Directions:
Give every entry again, unchanged, and leave its images out.

○ ○ ○ ○ ○

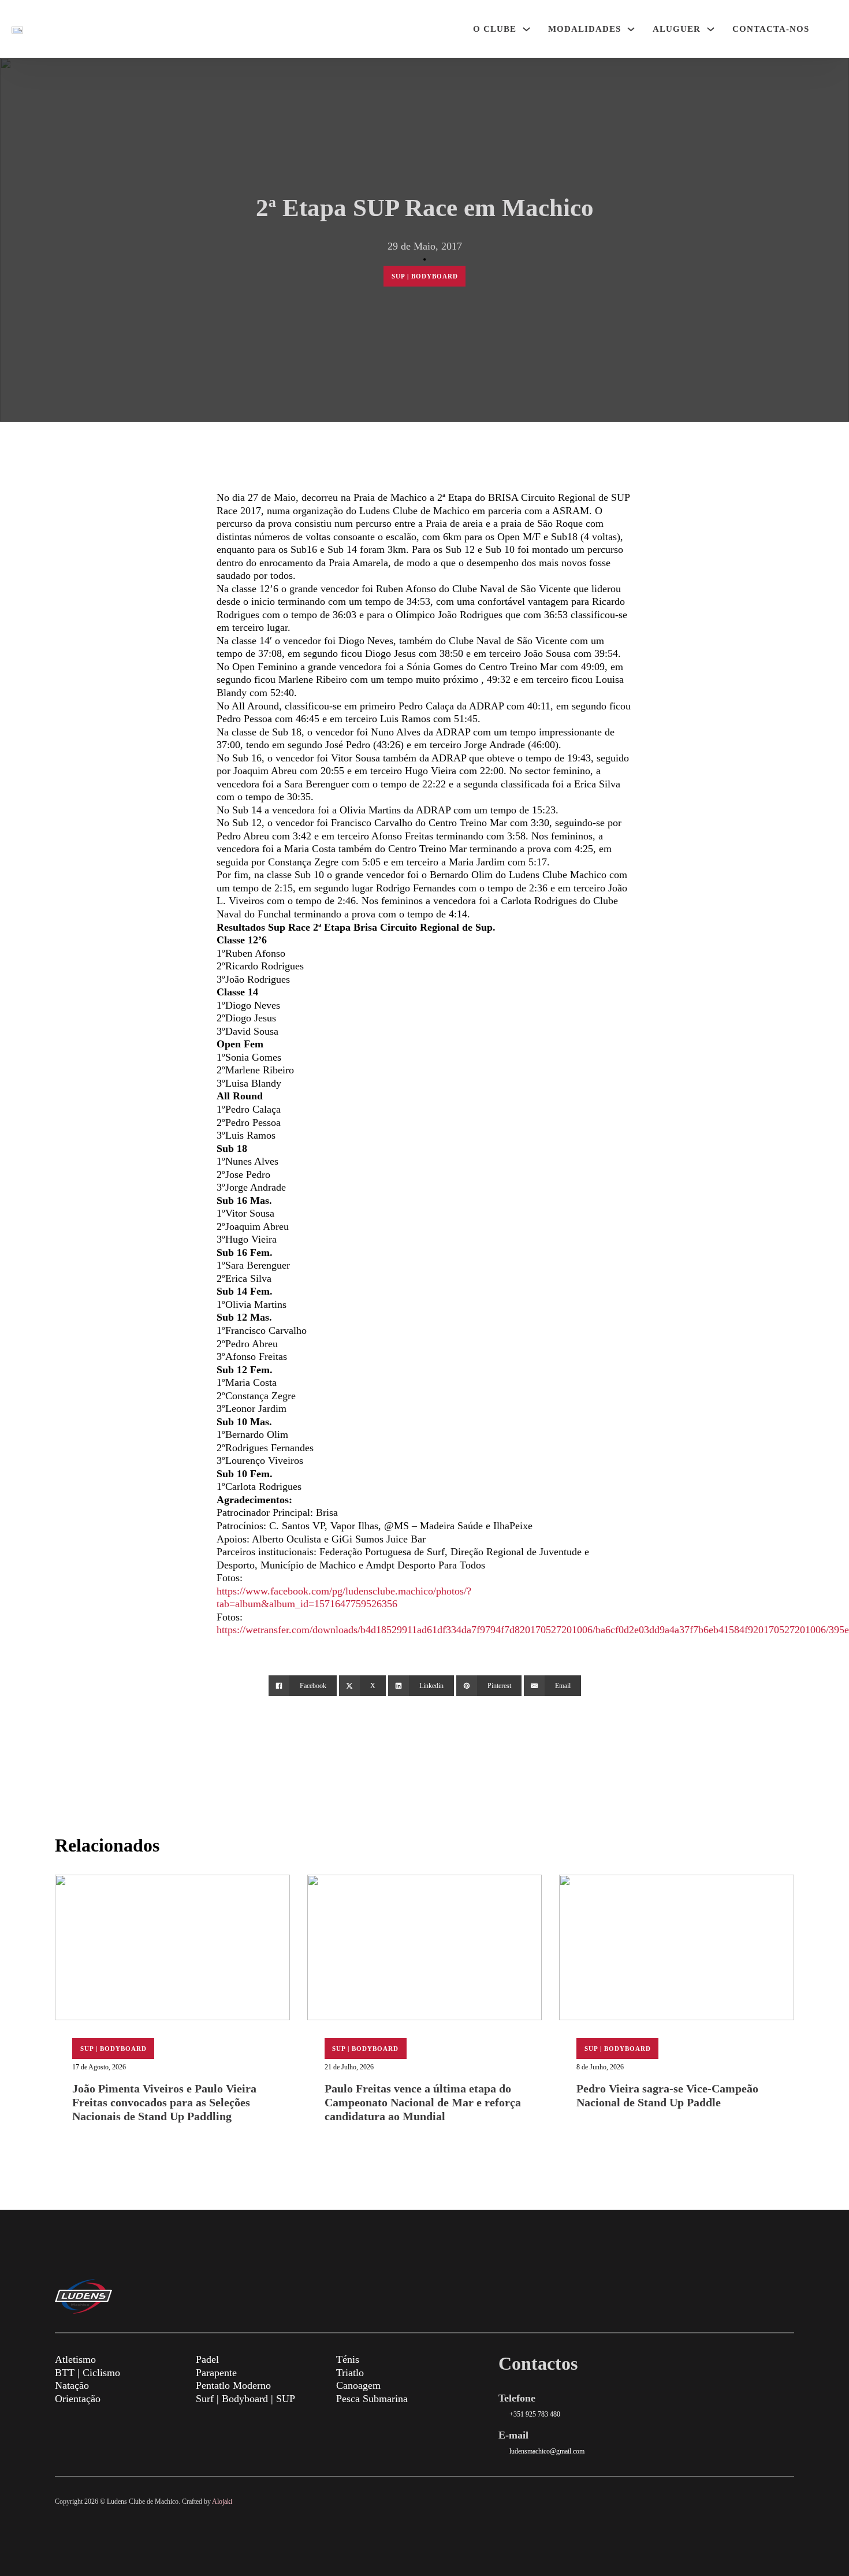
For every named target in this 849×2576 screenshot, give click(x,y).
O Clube (494, 29)
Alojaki (222, 2501)
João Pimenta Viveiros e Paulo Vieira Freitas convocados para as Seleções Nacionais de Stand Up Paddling (164, 2102)
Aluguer (677, 29)
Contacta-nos (770, 29)
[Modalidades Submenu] (631, 29)
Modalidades (584, 29)
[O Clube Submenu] (526, 29)
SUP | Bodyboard (425, 276)
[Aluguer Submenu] (710, 29)
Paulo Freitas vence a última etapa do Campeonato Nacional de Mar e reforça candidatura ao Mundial (423, 2102)
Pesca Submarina (372, 2398)
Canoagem (358, 2385)
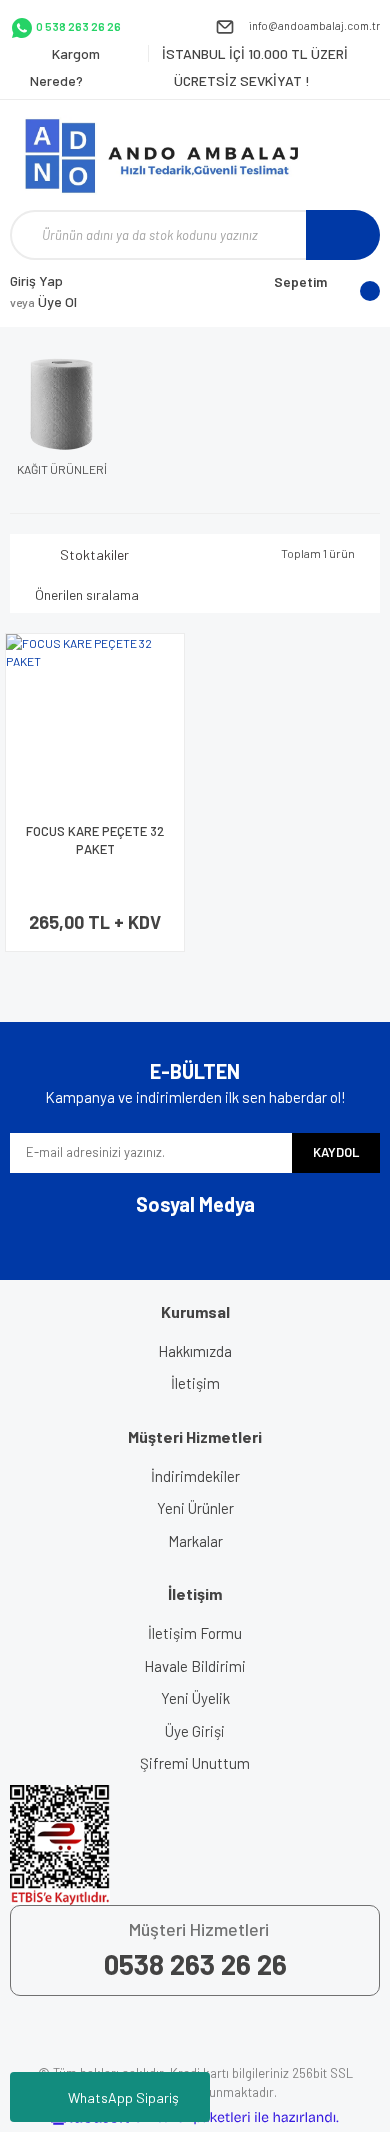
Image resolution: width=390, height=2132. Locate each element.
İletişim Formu (195, 1633)
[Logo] (170, 155)
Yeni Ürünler (195, 1508)
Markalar (195, 1541)
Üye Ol (43, 301)
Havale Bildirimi (195, 1666)
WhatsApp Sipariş (123, 2097)
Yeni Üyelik (195, 1698)
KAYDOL (336, 1152)
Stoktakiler (94, 554)
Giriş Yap (36, 280)
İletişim (195, 1383)
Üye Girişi (195, 1731)
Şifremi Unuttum (195, 1763)
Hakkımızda (195, 1351)
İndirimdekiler (195, 1476)
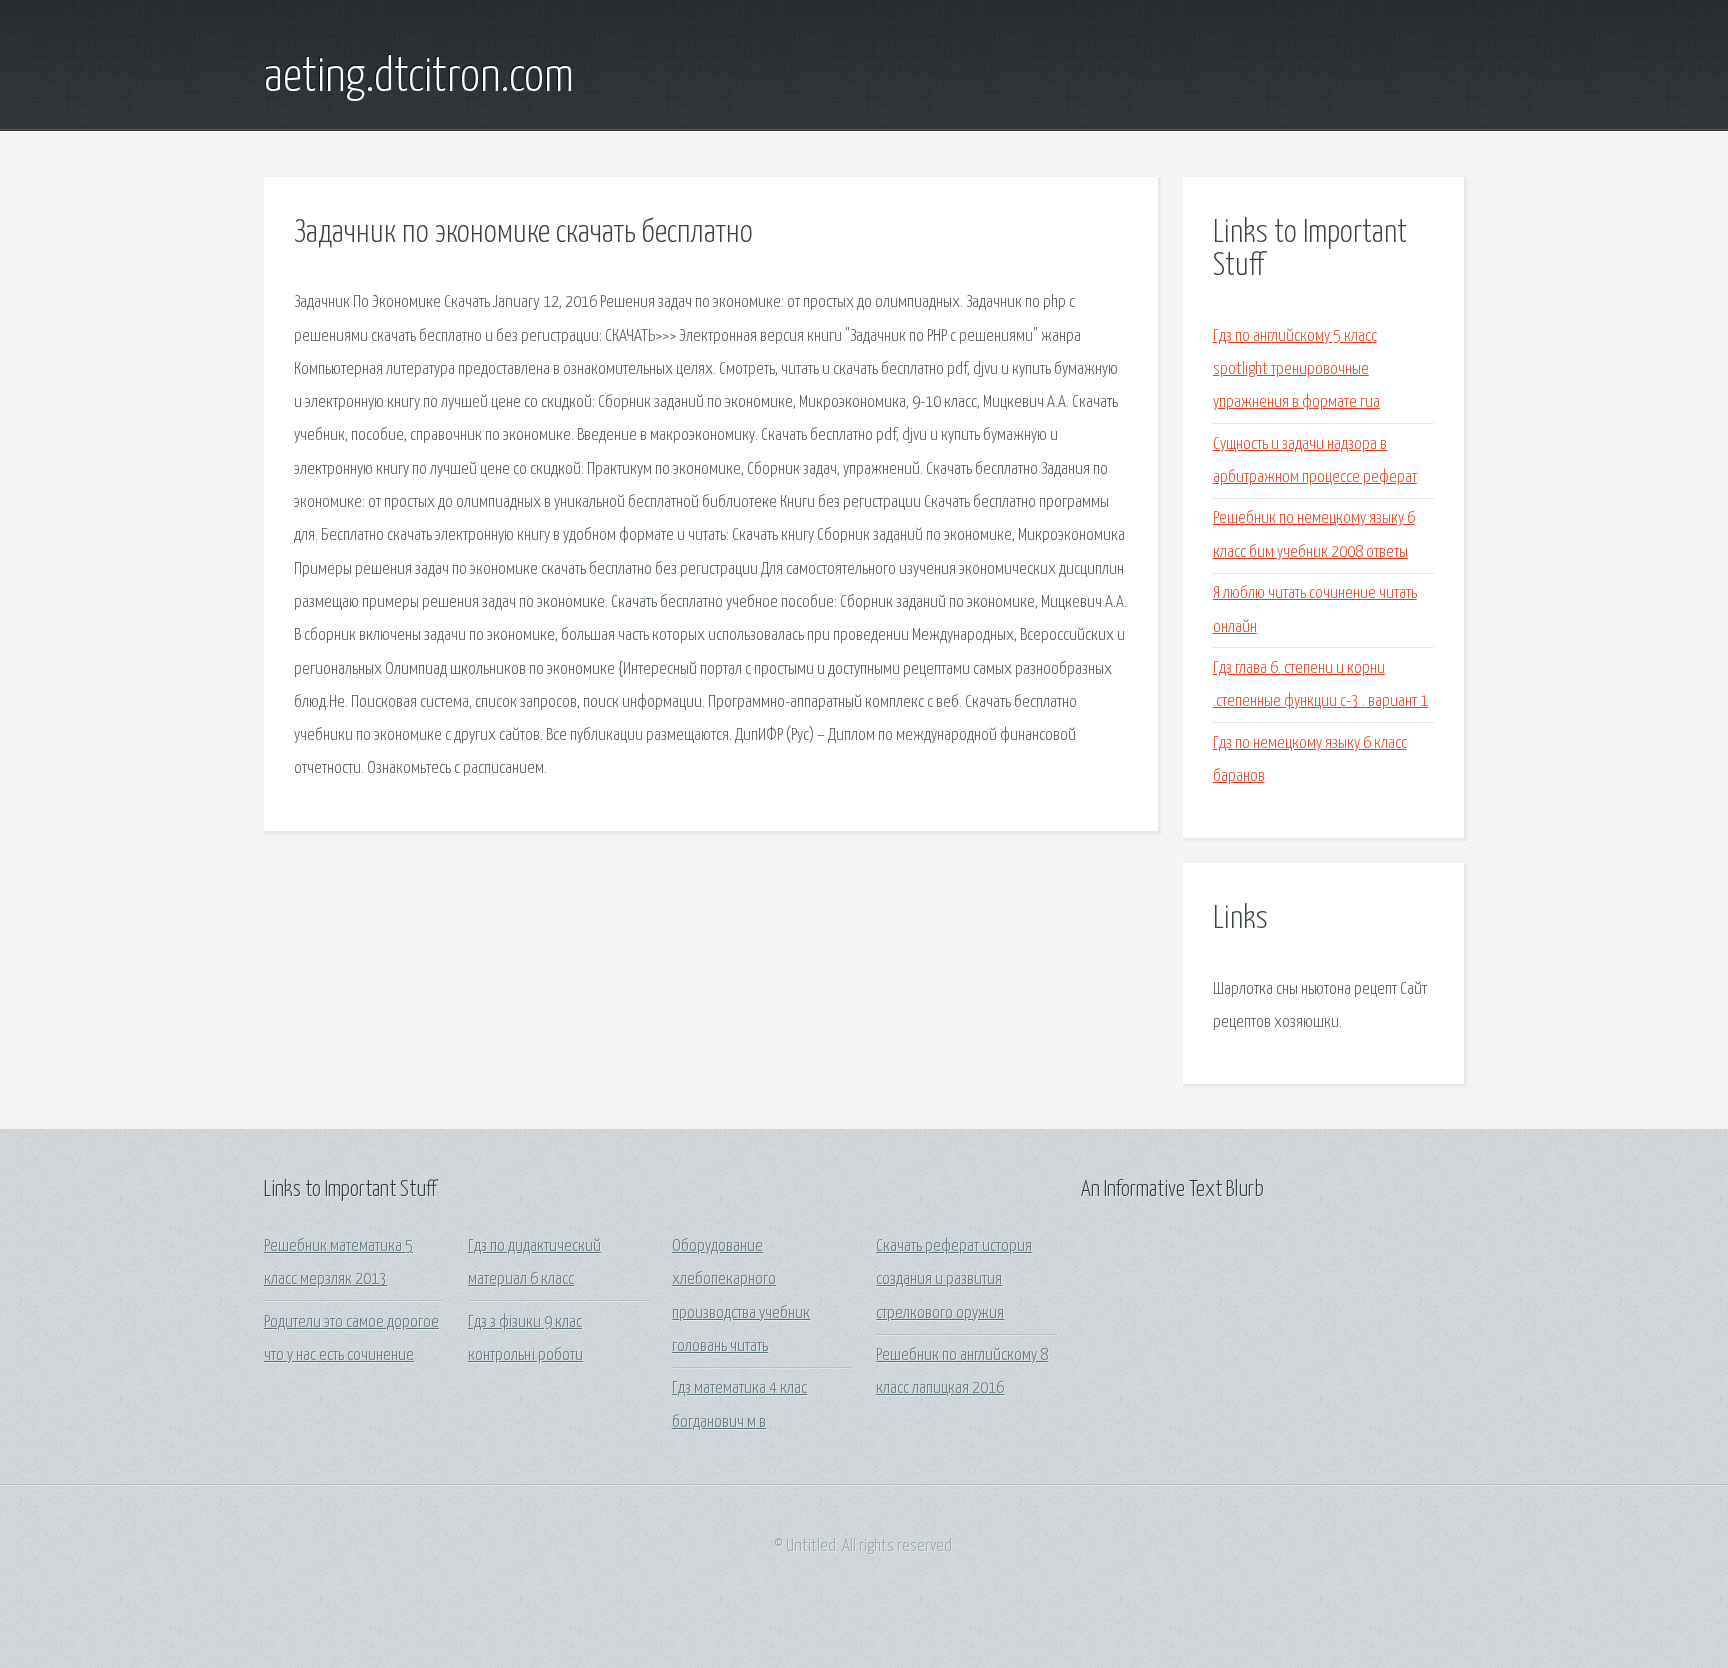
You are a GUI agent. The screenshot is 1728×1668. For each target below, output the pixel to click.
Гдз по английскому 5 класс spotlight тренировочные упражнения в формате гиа (1296, 370)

○ ○ ○ ○ ○

Response to the task:
For every named target in this 849×2576 screenshot, give click(x,y).
O Clube (494, 29)
Alojaki (222, 2501)
João Pimenta Viveiros e Paulo Vieira Freitas convocados para as Seleções Nacionais de Stand Up Paddling (164, 2102)
Aluguer (677, 29)
Contacta-nos (770, 29)
[Modalidades Submenu] (631, 29)
Modalidades (584, 29)
[O Clube Submenu] (526, 29)
SUP | Bodyboard (425, 276)
[Aluguer Submenu] (710, 29)
Paulo Freitas vence a última etapa do Campeonato Nacional de Mar e reforça candidatura ao Mundial (423, 2102)
Pesca Submarina (372, 2398)
Canoagem (358, 2385)
Image resolution: width=390, height=2132. Locate each element.
İletişim Formu (195, 1633)
[Logo] (170, 155)
Yeni Ürünler (195, 1508)
Markalar (195, 1541)
Üye Ol (43, 301)
Havale Bildirimi (195, 1666)
WhatsApp Sipariş (123, 2097)
Yeni Üyelik (195, 1698)
KAYDOL (336, 1152)
Stoktakiler (94, 554)
Giriş Yap (36, 280)
İletişim (195, 1383)
Üye Girişi (195, 1731)
Şifremi Unuttum (195, 1763)
Hakkımızda (195, 1351)
İndirimdekiler (195, 1476)
You are a GUI agent. The screenshot is 1728×1668. For each target below, output the pixel to click.
Гдз по английскому 5 класс spotlight тренировочные упражнения в формате гиа (1296, 370)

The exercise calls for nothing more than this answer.